Na opinião de Pacheco, a situação é “de anormalidade”, uma vez que as plataformas digitais veiculam “tudo quanto é tipo de informação, de ódio, de deseducação, de desinteligência, de ataques reputacionais”. O presidente do Senado lamentou que nada seja feito para coibir essas práticas.

Decência

“A honra no Brasil tem valido muito pouco porque, quando vai para a Justiça, ou demora muito ou, no caso nosso, de homens públicos, dizem que nós temos que ser obrigados a aturar críticas, que isso faz parte de nossa atividade, quando na verdade não é crítica, é um monte de falatório que agride reputação, que agride a família da gente. Somos de carne e osso, somos seres humanos, temos família, temos pai, mãe, irmão, esposa, filho, então não é possível que a gente possa conviver mais com essa realidade, eu quero apenas que todos nós tenhamos o compromisso de um pouco de decência nessa rede social”, disse.

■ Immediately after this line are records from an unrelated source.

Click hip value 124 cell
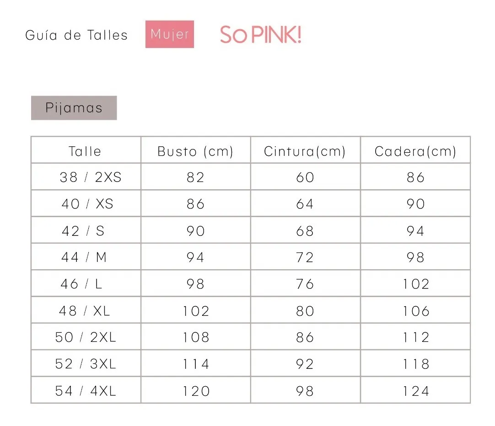The height and width of the screenshot is (426, 495). [416, 391]
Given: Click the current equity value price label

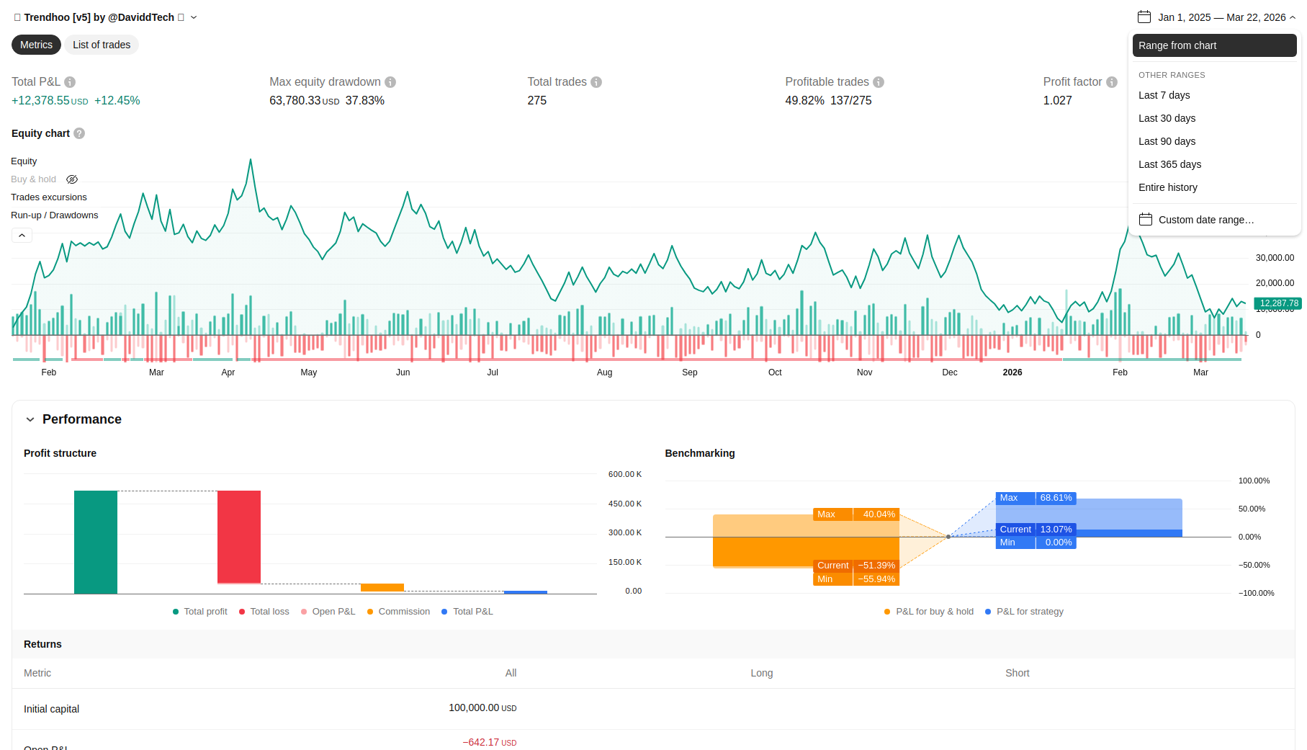Looking at the screenshot, I should coord(1278,303).
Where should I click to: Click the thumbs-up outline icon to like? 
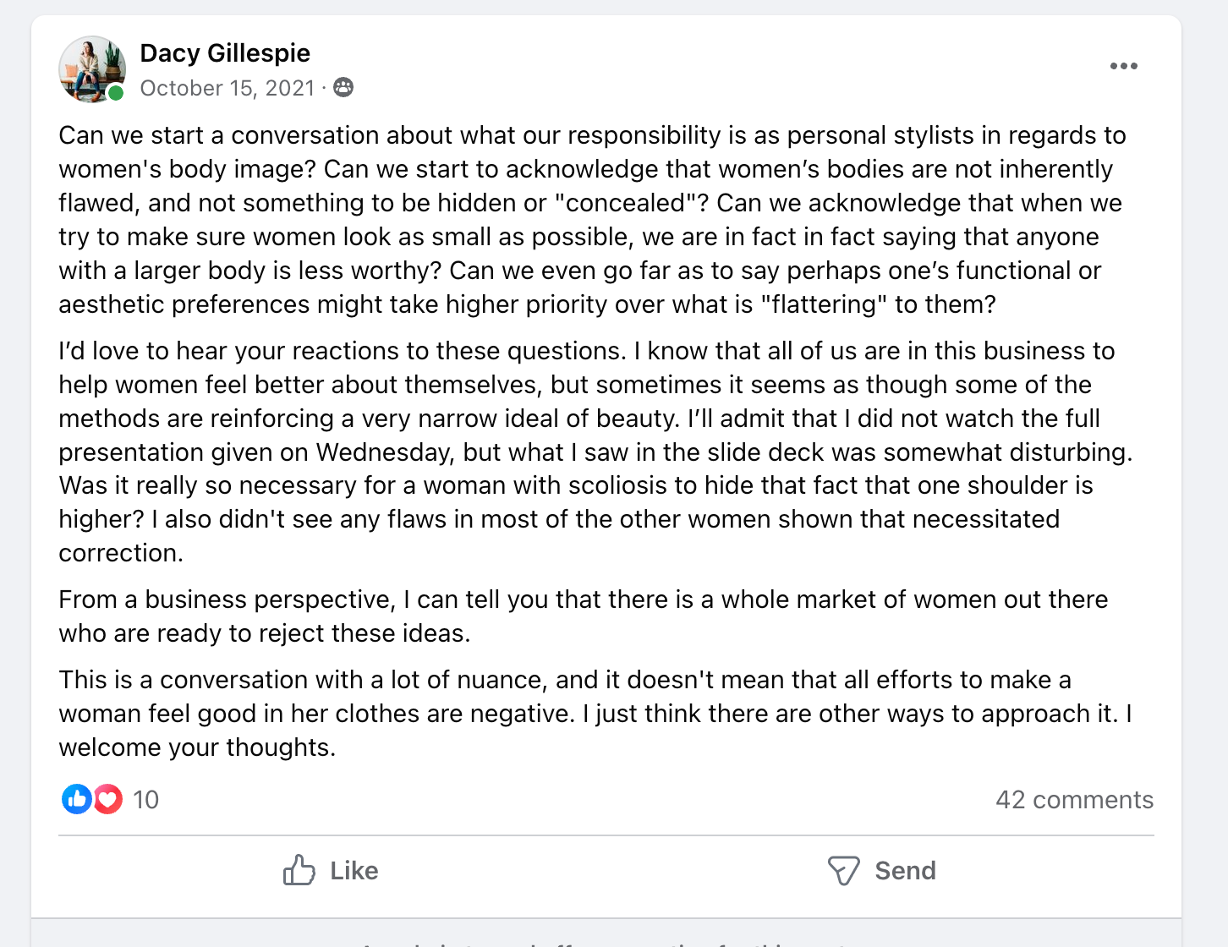click(x=299, y=870)
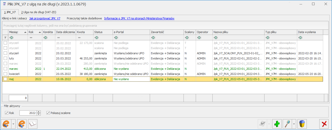
Task: Add new JPK file with green plus
Action: click(277, 124)
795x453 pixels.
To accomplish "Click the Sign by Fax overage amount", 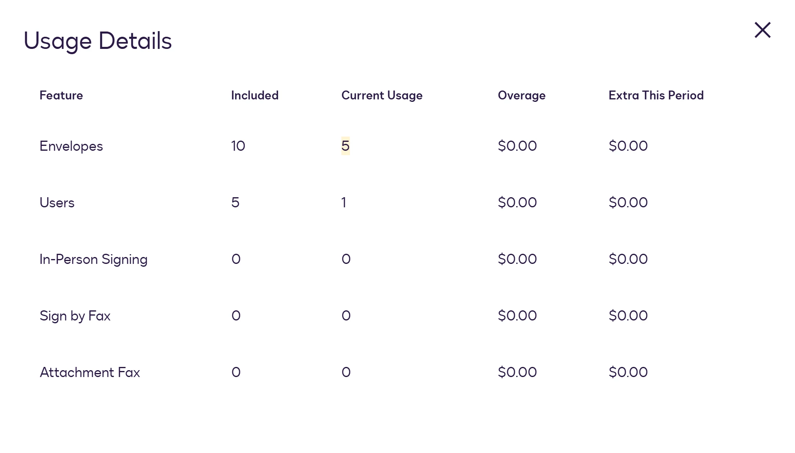I will pos(517,316).
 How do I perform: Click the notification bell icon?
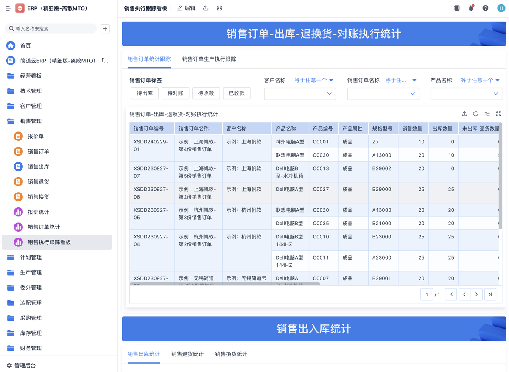coord(471,8)

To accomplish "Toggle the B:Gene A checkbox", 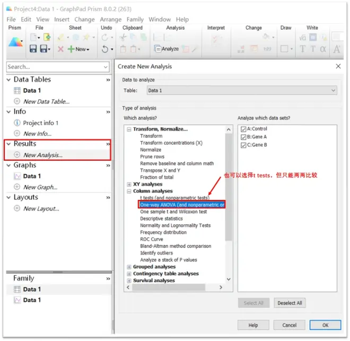I will point(243,137).
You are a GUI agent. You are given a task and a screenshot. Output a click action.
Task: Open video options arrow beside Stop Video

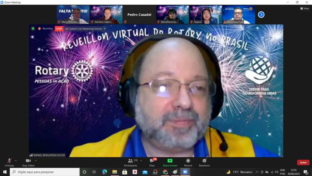tap(36, 160)
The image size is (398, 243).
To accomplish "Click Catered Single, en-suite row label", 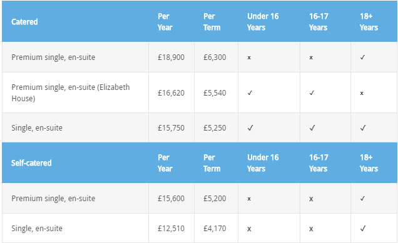I will [x=37, y=127].
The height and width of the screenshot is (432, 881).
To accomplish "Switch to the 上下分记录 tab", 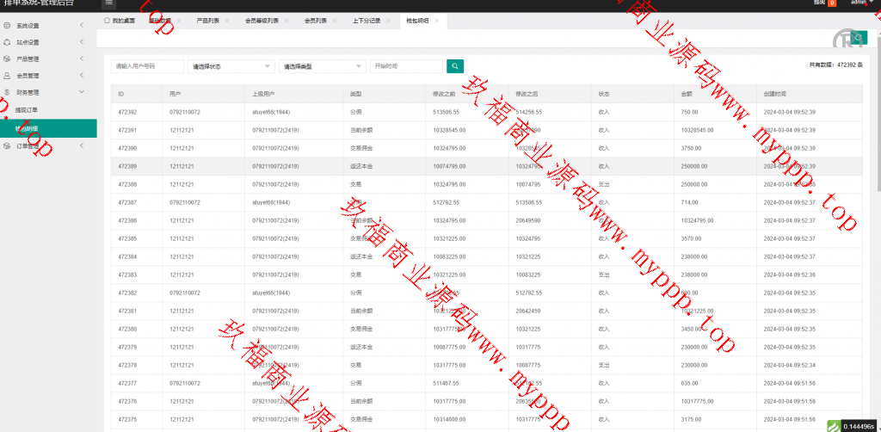I will [367, 20].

Por sua vez, a senadora Margareth Buzetti (PSD-MT) defendeu “algum tipo de regulamentação” das redes sociais. “A rede social não vai desaparecer nunca mais, é uma ferramenta que a gente usa, mas algum tipo de regulamentação e de responsabilidade de quem faz a gente deve ter”, pregou.

O senador Omar Aziz (PSD-AM) defendeu a adoção de leis rigorosas no combate à desinformação e disse que a divulgação de informações falsas não significa “liberdade de expressão”, como entendem alguns juízes.